The cloud billing risk that scares me most as a developer

Because there's no good way to protect against it

Jul 19, 2022

There’s still time to join the August Cloud Resume Challenge sprint - it’s free but spots are filling up fast!

Wanna hear a cloud billing story that will stand your hair on end? Ask the nearest cloud developer to tell you about a time when they accidentally let a serverless function run recursively.

That’s a Google Cloud horror story I’ve linked (I’m trying to be fair since I work there), but serverless functions that spiral out of control and rack up huge bills are distressingly common across all the clouds.
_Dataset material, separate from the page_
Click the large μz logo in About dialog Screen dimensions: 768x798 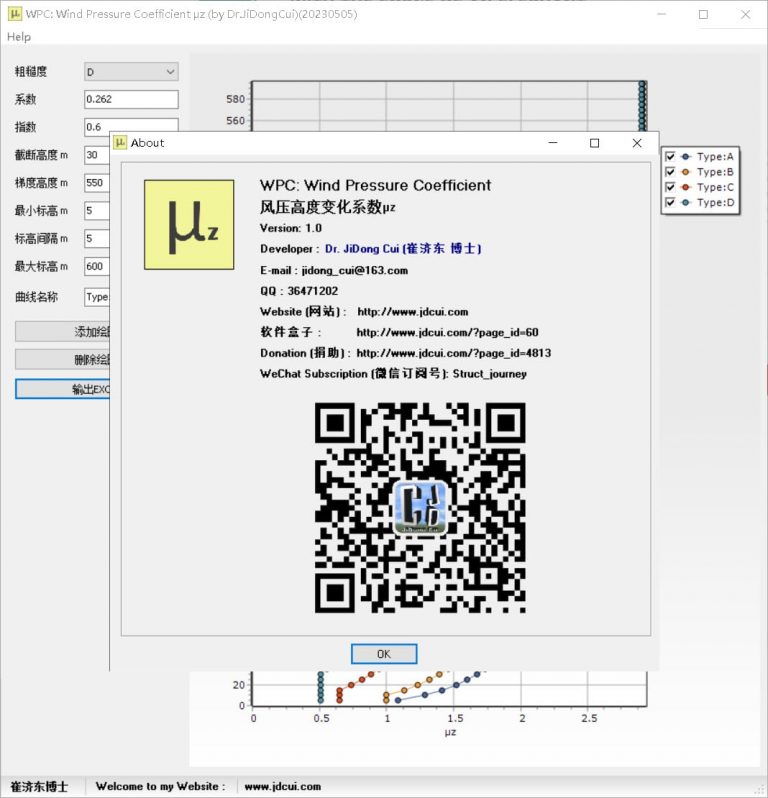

AWS calls it the recursive runaway problem. I call it the Hall of Infinite Functions - imagine a roomful of mirrors reflecting an endless row of Lambda invocations. It’s pretty much the only cloud billing scenario that gives me nightmares as a developer, for two reasons:

It can happen so fast. It’s the flash flood of cloud disasters. This is not like forgetting about a GPU instance and incurring a few dollars per hour in linearly increasing cost. You can go to bed with a $5 monthly bill and wake up with a $50,000 bill - all before your budget alerts have a chance to fire.
There’s no good way to protect against it. None of the cloud providers has built mechanisms to fully insulate developers from this risk yet.

That second point hit me hard over the past few weeks as I was writing the billing safety tips for the new Cloud Resume Challenge Guidebooks. These books are designed for new serverless developers, and so I wanted to make sure they recommend safeguards to keep people from making dangerous billing mistakes. It’s straightforward to protect yourself from spending too much on continuously-priced services like VMs: create budget alerts, automate test project cleanup, etc. But there’s just no good way to guarantee you won’t get clobbered by a surprise bill from functions or other usage-billed services.

The existing mitigations (as far as they go)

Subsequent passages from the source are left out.